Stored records
************

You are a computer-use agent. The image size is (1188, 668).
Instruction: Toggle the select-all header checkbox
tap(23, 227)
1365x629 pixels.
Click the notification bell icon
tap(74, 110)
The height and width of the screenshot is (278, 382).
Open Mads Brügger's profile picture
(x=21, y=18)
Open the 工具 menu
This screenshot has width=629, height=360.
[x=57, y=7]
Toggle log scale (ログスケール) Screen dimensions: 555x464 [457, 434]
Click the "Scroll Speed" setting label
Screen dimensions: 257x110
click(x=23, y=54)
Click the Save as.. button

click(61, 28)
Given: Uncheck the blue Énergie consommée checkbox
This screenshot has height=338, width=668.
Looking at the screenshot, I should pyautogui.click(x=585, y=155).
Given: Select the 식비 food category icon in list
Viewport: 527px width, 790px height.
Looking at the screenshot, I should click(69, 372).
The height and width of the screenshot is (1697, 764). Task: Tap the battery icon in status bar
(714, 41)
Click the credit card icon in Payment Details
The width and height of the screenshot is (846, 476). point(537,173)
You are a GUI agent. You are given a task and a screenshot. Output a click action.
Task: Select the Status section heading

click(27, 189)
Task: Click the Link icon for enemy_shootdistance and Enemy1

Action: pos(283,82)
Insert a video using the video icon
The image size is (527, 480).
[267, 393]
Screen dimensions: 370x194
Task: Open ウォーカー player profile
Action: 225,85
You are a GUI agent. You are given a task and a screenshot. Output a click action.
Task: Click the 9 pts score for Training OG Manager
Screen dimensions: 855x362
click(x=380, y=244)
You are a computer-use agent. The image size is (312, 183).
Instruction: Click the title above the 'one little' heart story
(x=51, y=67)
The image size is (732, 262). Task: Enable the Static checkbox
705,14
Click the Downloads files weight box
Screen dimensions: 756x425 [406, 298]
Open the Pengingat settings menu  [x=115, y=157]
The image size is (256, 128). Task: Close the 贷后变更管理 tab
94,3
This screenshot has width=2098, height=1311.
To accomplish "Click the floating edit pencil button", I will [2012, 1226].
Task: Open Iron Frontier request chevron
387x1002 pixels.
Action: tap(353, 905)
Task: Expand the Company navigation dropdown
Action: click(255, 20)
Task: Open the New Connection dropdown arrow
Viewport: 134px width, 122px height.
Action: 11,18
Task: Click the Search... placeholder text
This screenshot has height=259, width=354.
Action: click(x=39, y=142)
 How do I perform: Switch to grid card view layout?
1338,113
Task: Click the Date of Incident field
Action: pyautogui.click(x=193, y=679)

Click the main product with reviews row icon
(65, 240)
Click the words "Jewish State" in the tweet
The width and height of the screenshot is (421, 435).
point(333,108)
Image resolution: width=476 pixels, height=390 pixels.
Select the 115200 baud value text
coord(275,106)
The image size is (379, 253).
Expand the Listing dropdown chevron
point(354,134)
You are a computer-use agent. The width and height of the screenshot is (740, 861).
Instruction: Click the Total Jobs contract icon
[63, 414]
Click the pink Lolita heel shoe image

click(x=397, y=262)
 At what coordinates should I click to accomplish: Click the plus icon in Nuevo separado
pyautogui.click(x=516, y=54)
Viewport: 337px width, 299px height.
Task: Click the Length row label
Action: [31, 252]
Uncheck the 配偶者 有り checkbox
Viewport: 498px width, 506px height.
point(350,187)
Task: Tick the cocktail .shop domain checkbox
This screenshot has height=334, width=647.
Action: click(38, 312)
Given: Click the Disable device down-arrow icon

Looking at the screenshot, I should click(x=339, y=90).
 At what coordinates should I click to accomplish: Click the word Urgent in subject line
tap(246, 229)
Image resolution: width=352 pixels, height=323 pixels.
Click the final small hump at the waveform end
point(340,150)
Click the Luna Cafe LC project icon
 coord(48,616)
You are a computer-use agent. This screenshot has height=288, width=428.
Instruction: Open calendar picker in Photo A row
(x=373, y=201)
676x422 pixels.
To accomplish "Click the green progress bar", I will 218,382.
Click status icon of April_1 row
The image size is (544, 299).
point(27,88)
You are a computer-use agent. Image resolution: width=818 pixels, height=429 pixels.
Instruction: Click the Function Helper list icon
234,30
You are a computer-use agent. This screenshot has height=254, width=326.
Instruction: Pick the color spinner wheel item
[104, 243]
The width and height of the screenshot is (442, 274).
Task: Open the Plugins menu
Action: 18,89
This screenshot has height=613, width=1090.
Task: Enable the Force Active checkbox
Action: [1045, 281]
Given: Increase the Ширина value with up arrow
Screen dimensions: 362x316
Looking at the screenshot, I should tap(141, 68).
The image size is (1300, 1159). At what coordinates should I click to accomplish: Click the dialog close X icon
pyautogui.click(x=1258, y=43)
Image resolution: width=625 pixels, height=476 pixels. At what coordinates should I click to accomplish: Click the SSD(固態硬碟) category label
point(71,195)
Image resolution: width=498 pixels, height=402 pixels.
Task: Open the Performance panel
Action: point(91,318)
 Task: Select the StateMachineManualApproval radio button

************

### Work required
Could you restate word for word the lines above from the one containing "This screenshot has height=338, width=668." through the one containing "You are a computer-use agent. The image size is (312, 183).", both included, and nothing else?

### Answer for the task
This screenshot has height=338, width=668.
Looking at the screenshot, I should pyautogui.click(x=585, y=155).
Given: Select the 식비 food category icon in list
Viewport: 527px width, 790px height.
Looking at the screenshot, I should click(69, 372).
The height and width of the screenshot is (1697, 764). Task: Tap the battery icon in status bar
(714, 41)
Click the credit card icon in Payment Details
The width and height of the screenshot is (846, 476). point(537,173)
You are a GUI agent. You are given a task and a screenshot. Output a click action.
Task: Select the Status section heading

click(27, 189)
Task: Click the Link icon for enemy_shootdistance and Enemy1

Action: pos(283,82)
Insert a video using the video icon
The image size is (527, 480).
[267, 393]
Screen dimensions: 370x194
Task: Open ウォーカー player profile
Action: 225,85
You are a GUI agent. You are given a task and a screenshot. Output a click action.
Task: Click the 9 pts score for Training OG Manager
Screen dimensions: 855x362
click(x=380, y=244)
You are a computer-use agent. The image size is (312, 183).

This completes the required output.